We've experienced a roller coaster of emotions and I know that this emotional ride is far from over. As unfair as it seems and with so many "why?"s, Bennett and I still have found peace knowing that Ralph is safe and happy in the arms of our Heavenly Father. Families ARE forever and we will be reunited with Ralph someday.
And now when people ask "how many children do you have?" you can imagine how stumped I am. I have carried and delivered two baby boys and I have nothing to show for it. Yes, that is very confusing and downright depressing sometimes. BUT having Mason made me realize that not all tragedies are the end of the world and that they end up being major blessings (which, as hard as it is to imagine) makes me think that losing Ralph could somehow, some way bless my life. And losing Ralph makes me appreciate Mason's life that much more. It doesn't matter how Mason got here. He's here now and he belongs on this earth with his beautiful family.

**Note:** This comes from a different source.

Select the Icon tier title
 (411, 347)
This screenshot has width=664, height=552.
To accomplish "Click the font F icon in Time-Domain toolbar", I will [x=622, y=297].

If nothing else in this life, I've gained a lot of empathy AND apathy at the same time—nothing shocks me anymore. There's no need to be ashamed of who you are or what you've had to endure in this life. I am also a major advocate for adoption. It's a wonderful thing. By sharing my story I hope I can have more courage to unapologetically be who I am, and if I'm lucky, help someone else along the way.
I'm sure I will forever be awkward answering simple questions from strangers about my children, but that doesn't mean that Mason and Ralph don't cross my mind every time someone asks. Each of these sweet children hold a very special place in my heart and I want to honor each of them by sharing both of their stories and always loving them the best I know how. And for now, the best I know how is to thank them both publicly for helping me become the person I am today. In their own ways, I have handed each over to God and have trusted that everything will work out in the end.
I am a birth mother, I am a bereaved mother, and I am honored to hold both of these sacred titles.
***Note from Mae: After Stephanie wrote out her story, she gave birth to another son, Albee. Though his birth in no way minimizes the tragedy of losing Ralph, Stephanie and Bennett have found so much joy in welcoming Albee into their family. They are the best parents and they couldn't love their rainbow baby more! I am so thrilled for them and their sweetest new addition!